Возле кладбища: одинаковые люди - страница 36
Васильков исчез бесследно в годы революционных потрясений. Остались многочисленные родственники. Два родных и взрослых сына, с женами и детьми. Жена Ирина Карповна, в придачу к ней теща Серафима Сергеевна, которой к тому времени уже исполнилось девяносто лет. Братья, сестры, племянники – вот только сам Васильков Петр Андреевич исчез. Растворился, так как будто его никогда и не было. Утром был. В обед видели. И вроде жив, и вроде здоров, в свои полные семьдесят лет, и год девятнадцатый тогда подошел к своему завершению. А вечером не появился к ужину и всё. Впрочем, данное отступление ни к восьмому дому, ни к шестому дому, особого отношения не имеет, так для справки.
Хотя Петра Андреевича, что естественно искали. И даже участвовали в этом товарищи из чрезвычайной комиссии. Они же на полном серьезе уверяли: что отношения к пропаже Василькова не имеют. Пришлось сыновьям поверить. Только Петра Андреевича так и не нашли.
А вот Скупихвостов в те дни никуда не пропадал. Был он значительно моложе Петра Андреевича, и еще почти двадцать лет прожил на самой центральной городской улице, в красивом каменном доме, возле которого вечером ярко горели два фонаря уличного освещения. За это время он состарился. Возрастом догнал давно пропавшего купца Василькова. Осенью тридцать седьмого года ему тоже стукнуло семьдесят, и после он пропал, уподобившись Петру Андреевичу. Только вот направление его исчезновения не стало тайной для родных. Было оно довольно избитым клише, и совсем неудивительно, что никто этому особо не удивлялся, а лишь вздыхал и шептал недобрым тоном, но в сторонке, но более тайком. И зачем иначе? Посторонним с глаз долой, да и забыли. А свои поплакали, попричитали – успокоились, да и много ли их тогда было? Честно не знаю. Для меня эта история на этом и закончилась, а впрочем, что же с домом, имеющим порядковый номер шесть.

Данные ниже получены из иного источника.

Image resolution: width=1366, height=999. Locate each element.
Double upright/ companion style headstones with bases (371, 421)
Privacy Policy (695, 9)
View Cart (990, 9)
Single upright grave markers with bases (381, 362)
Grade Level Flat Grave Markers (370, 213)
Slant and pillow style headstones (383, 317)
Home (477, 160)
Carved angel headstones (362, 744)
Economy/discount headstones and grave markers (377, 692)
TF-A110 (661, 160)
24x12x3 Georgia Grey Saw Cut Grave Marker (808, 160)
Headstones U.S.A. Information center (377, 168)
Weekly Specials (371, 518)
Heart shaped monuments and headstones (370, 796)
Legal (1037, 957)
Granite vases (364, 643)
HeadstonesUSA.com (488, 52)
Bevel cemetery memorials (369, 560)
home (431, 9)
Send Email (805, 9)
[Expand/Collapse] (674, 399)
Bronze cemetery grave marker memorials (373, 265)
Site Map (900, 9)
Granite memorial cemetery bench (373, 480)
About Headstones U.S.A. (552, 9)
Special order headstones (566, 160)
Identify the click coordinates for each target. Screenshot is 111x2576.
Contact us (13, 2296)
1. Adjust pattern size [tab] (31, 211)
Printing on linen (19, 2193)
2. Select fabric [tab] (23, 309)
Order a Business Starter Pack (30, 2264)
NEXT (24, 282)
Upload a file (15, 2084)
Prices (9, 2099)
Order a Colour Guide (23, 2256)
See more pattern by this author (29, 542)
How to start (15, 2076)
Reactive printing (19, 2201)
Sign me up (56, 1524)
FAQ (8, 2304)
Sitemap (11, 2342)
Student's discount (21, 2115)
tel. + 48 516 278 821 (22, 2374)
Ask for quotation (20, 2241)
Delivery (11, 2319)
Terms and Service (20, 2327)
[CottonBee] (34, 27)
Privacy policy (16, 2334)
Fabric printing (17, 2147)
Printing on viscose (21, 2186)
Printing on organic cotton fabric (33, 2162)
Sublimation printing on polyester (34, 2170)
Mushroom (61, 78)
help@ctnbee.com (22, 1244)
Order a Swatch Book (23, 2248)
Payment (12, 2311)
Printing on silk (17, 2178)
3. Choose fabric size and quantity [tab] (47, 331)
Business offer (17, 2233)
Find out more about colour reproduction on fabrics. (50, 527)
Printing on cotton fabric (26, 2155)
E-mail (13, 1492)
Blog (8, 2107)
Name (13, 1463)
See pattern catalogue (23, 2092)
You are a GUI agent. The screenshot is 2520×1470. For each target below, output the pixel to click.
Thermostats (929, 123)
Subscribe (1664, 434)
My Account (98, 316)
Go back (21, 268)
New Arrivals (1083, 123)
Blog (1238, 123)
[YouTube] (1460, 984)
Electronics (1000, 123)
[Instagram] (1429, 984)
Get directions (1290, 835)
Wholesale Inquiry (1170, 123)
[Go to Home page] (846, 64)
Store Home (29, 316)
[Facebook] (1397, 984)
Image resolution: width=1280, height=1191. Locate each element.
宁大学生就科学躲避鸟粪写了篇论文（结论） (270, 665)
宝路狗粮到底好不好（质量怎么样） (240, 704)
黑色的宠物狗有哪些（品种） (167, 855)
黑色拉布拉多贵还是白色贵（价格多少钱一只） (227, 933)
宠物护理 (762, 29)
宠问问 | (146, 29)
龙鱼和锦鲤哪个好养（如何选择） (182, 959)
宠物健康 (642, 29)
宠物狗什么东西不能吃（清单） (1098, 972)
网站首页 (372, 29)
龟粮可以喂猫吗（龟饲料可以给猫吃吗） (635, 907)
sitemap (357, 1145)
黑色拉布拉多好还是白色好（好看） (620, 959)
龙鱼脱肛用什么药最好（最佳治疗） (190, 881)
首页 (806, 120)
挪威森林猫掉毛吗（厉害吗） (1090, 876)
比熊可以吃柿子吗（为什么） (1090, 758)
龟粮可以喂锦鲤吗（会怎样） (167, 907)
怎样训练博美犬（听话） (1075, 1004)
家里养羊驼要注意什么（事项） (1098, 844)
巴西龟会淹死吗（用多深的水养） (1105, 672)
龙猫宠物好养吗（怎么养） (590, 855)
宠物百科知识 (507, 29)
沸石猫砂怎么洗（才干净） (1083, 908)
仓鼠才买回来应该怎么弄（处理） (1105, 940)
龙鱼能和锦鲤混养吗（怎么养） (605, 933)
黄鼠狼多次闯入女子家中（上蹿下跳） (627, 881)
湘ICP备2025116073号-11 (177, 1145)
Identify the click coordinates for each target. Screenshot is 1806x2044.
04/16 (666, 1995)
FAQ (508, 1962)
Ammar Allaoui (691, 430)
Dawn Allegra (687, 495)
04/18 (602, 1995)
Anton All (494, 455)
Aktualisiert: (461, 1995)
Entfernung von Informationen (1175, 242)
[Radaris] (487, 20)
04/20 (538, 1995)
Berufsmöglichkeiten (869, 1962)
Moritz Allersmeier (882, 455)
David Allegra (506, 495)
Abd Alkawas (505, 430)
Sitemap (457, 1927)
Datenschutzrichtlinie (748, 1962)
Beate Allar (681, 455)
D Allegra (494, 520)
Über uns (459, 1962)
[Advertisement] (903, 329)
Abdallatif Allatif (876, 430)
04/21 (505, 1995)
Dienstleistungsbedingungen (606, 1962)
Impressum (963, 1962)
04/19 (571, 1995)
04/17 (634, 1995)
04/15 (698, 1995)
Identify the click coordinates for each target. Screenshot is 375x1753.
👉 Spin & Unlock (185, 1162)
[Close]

Простоял он долго. Как уже понятно с избытком пережил первого хозяина. Следом не заметил исчезновения своего архитектора. Да и тех, кто приложил к возведению дома свои руки, пережил, без всякого сомнения. Одних быстро, других значительно позже, но пережил точно. Потому что в конце восьмидесятых, когда его внутреннее убранство покинули люди, он стоял, не покосившись и нисколько не осев. Просто готовился к заслуженной реставрации, которая так и не случилась. Но в те дни, когда я с ним познакомился, он еще сохранял оконные рамы, большинство стекол, межкомнатных дверей, полов, свою единственную лестницу. Наверное, еще надеялся на обещанную реставрацию, и может, не знал о том, что подобные надежды тщетны, так как было в это время не до этого, и куда более важные проблемы игнорировались новой властью без особых сожалений, несмотря на многочисленные обещания.
Естественно, что время потихоньку делало своё дело. Неумолимо ветшал дом, терял с годами выработанную гордость, с ней испарялась его внешняя стать, и хотя не нарушалась геометрия, что-то незримое всё больше обволакивало строение паутиной безысходности. Трудно это объяснить, куда легче почувствовать, стоя напротив. Сливаясь с холодным ветром, который безнаказанно гулял по комнатам, влетая в одни пустые проемы окон, вылетая через другие. Поднимая пыль и создавая гулкое свистящее эхо от своего движения. Еще запах. Его тоже нужно ощутить. Нет, я не о запахе пристанища бродяг, который тоже имел место на первом этаже. Я о запахе старости, о запахе нежилого. Того, что точно знает, – жизнь сюда не вернется. Никогда не вернется, и остается лишь дождаться, когда пробьет неминуемый час исхода. Тогда возле дома появятся люди, с ними будет техника, голоса, смех. Но через несколько дней не станет самого дома.